Your assignment:
In the entries below, begin at the line that has "Screen dimensions: 800x600" and stop after the line that has "Where should I"; output those lines exactly, leaving out pictures.

Task input:
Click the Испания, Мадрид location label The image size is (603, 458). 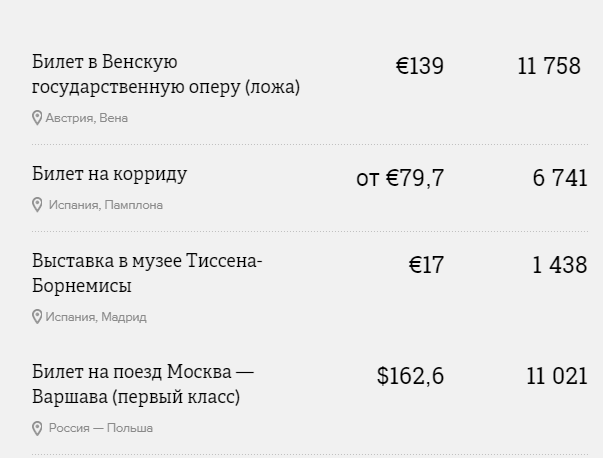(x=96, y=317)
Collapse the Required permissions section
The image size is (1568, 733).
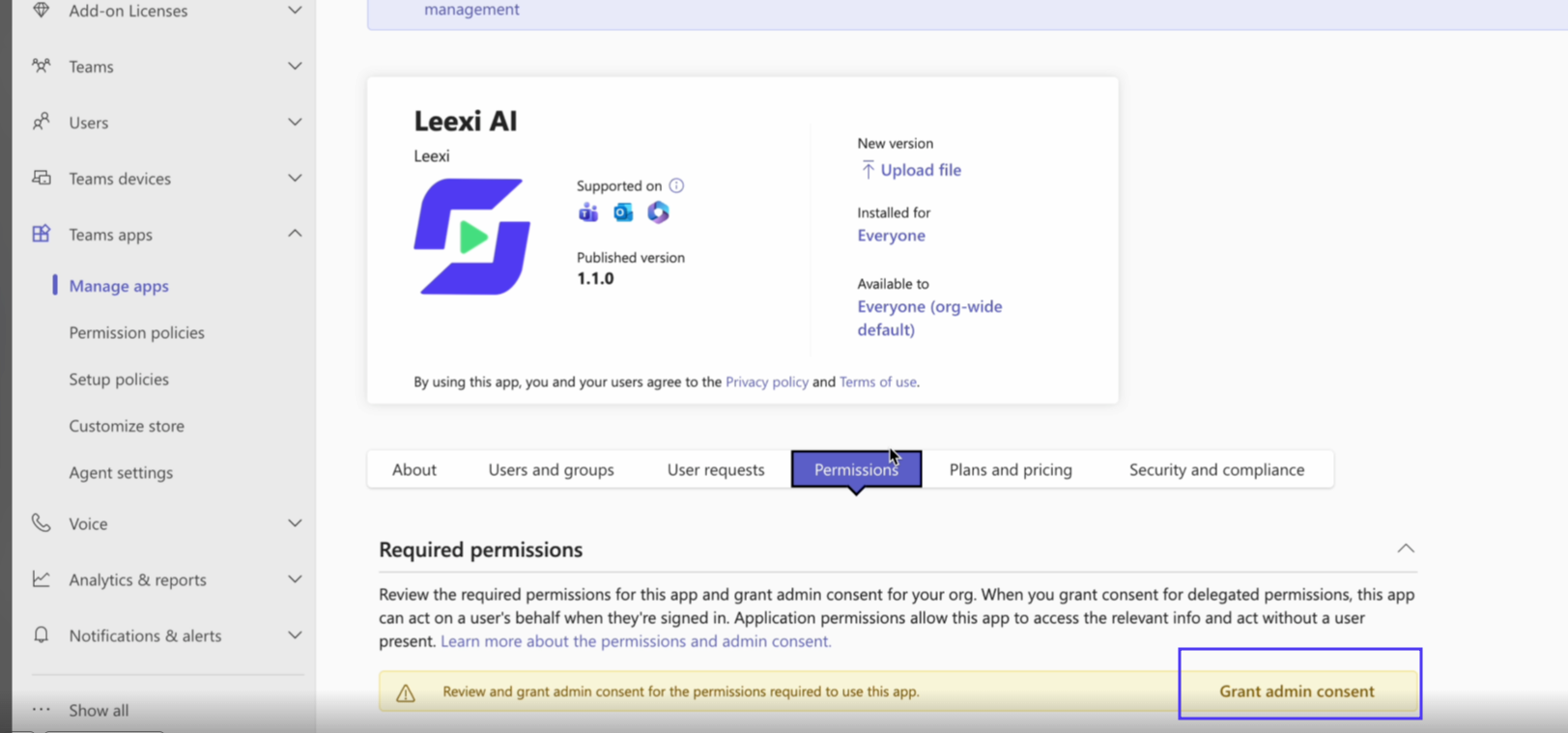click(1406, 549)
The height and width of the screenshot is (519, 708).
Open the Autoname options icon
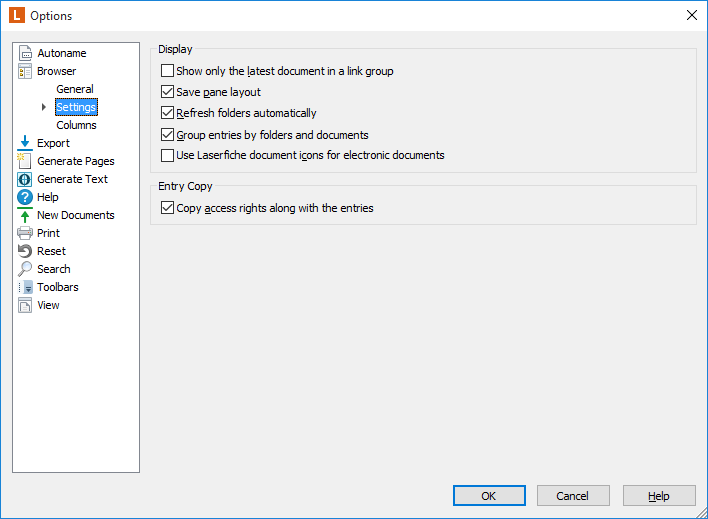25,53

--

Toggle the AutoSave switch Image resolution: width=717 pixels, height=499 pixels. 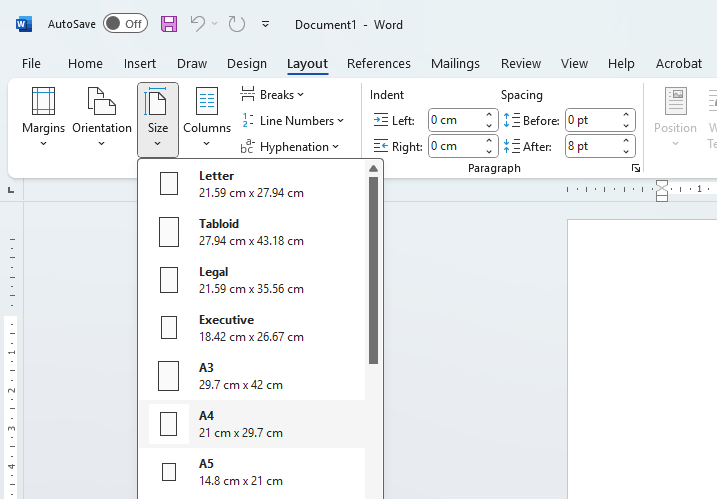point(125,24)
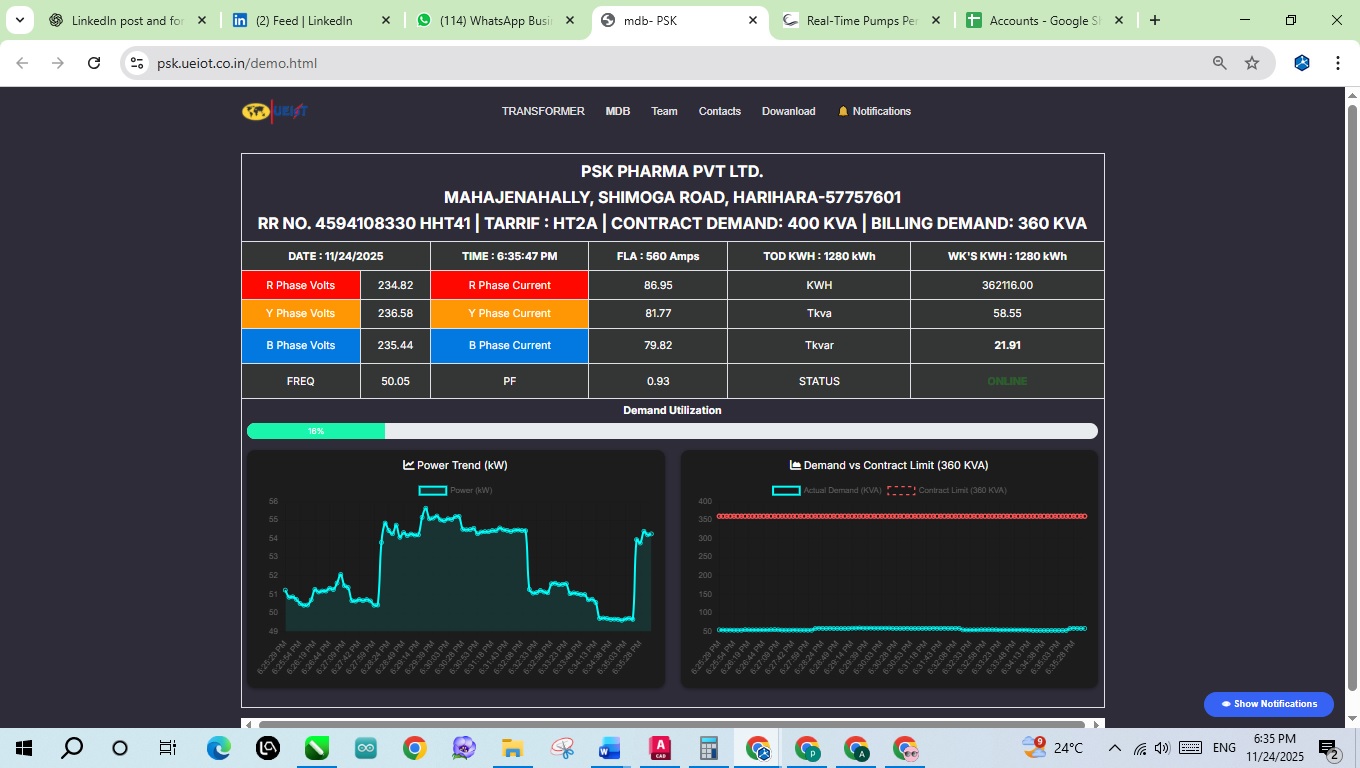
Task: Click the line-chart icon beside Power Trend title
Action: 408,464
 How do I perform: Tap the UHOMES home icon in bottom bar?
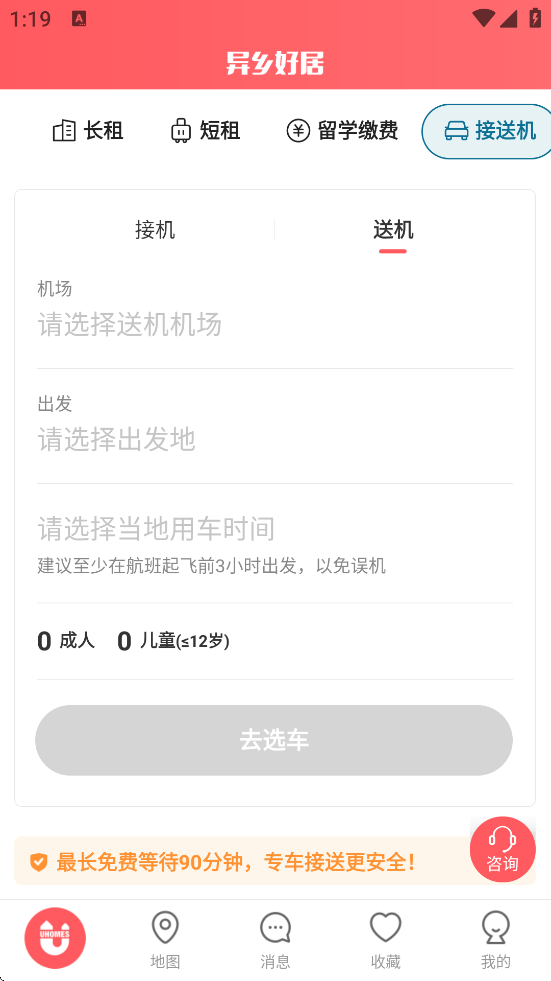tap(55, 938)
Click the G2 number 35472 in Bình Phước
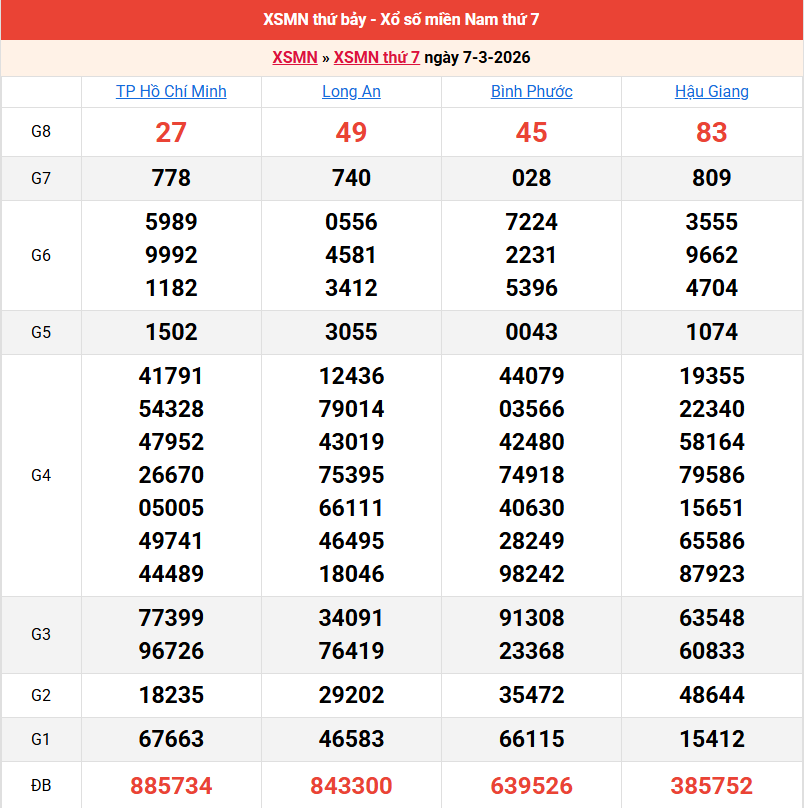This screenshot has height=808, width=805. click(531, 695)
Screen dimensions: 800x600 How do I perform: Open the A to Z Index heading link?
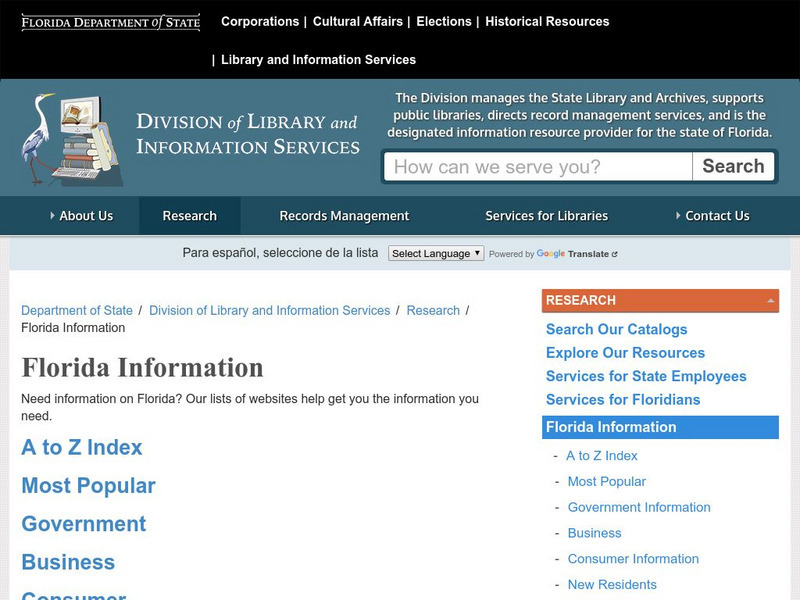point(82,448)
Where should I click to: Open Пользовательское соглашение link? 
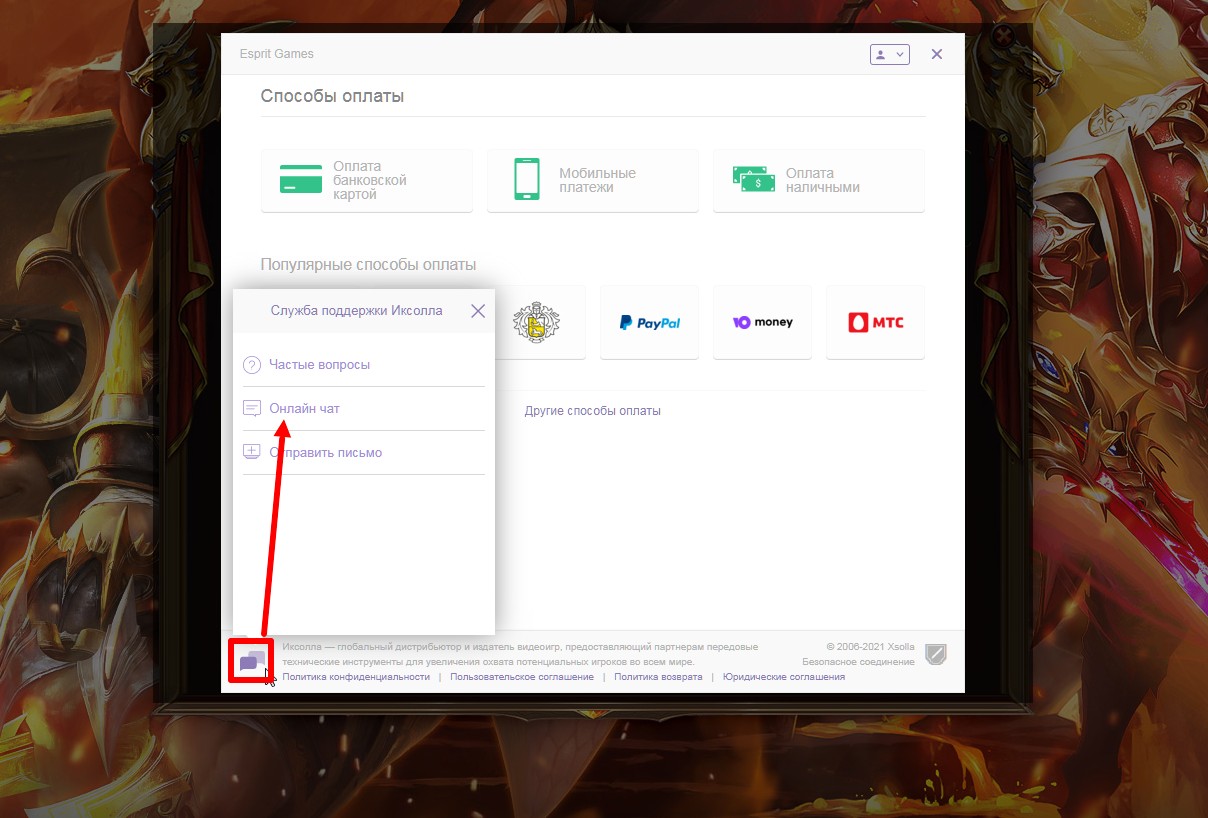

Reply:
Screen dimensions: 800x600 How do I perform: Open the A to Z Index heading link?
point(82,448)
Where should I click to: Open Пользовательское соглашение link? 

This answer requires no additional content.